- Texte visé : Projet de loi de financement de la sécurité sociale pour 2026, modifié par le Sénat, n° 2141
- Stade de lecture : Nouvelle lecture
- Examiné par : Commission des affaires sociales
Supprimer cet article.
Le présent amendement vise à supprimer l’article 28, qui prévoit de restreindre la durée des arrêts de travail pour maladie, de limiter l’indemnisation des arrêts liés à un accident du travail ou une maladie professionnelle (AT-MP), et de supprimer l’obligation de visite médicale de reprise après un congé de maternité.
En encadrant la durée des arrêts de travail prescrits par les professionnels de santé — médecins, sages-femmes et chirurgiens-dentistes — cet article introduit une logique de suspicion à l’égard des soignants et des assurés. Le plafonnement à 15 jours en ville et 30 jours à l’hôpital, ainsi que la limitation des prolongations à deux mois, rigidifient excessivement la prise en charge médicale et portent atteinte à la liberté de prescription des praticiens, qui connaissent pourtant le mieux la situation de leurs patients.

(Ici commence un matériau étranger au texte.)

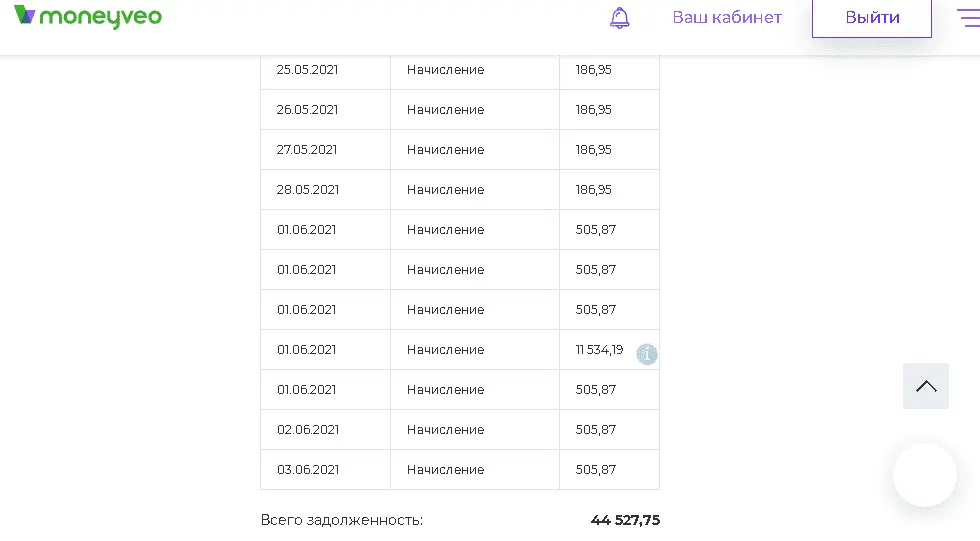Screen dimensions: 980x541
Task: Open the hamburger menu
Action: (x=967, y=18)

Le phénomène de multiplication des arrêts doit légitiment être traité, mais il s'explique par de nombreuses situations et notamment le mal-être au travail et le manque de reconnaissance; le manque réel ou perçu de perspectives professionnelles; le vieillissement de la population salariée qui induit une augmentation du nombre de salariés malades au cours de leur carrière ...
En réduisant seulement la durée de prescription ou d'indemnisation, le risque est de ne pas traiter la cause, mais seulement les conséquences, avec des effets contreproductifs. Le principal effet de ces changements risque d'être une pression nouvelle qui va peser sur les salariés malades, contraints de multiplier les rendez-vous chez les professionnels de santé.
En cumulant ces dispositions, l’article 28 porte atteinte à la confiance entre patients, soignants et institutions, fragilise les droits des assurés sociaux, et réduit la portée des protections en matière de santé au travail.
Pour toutes ces raisons, le présent amendement propose la suppression de l’article 28.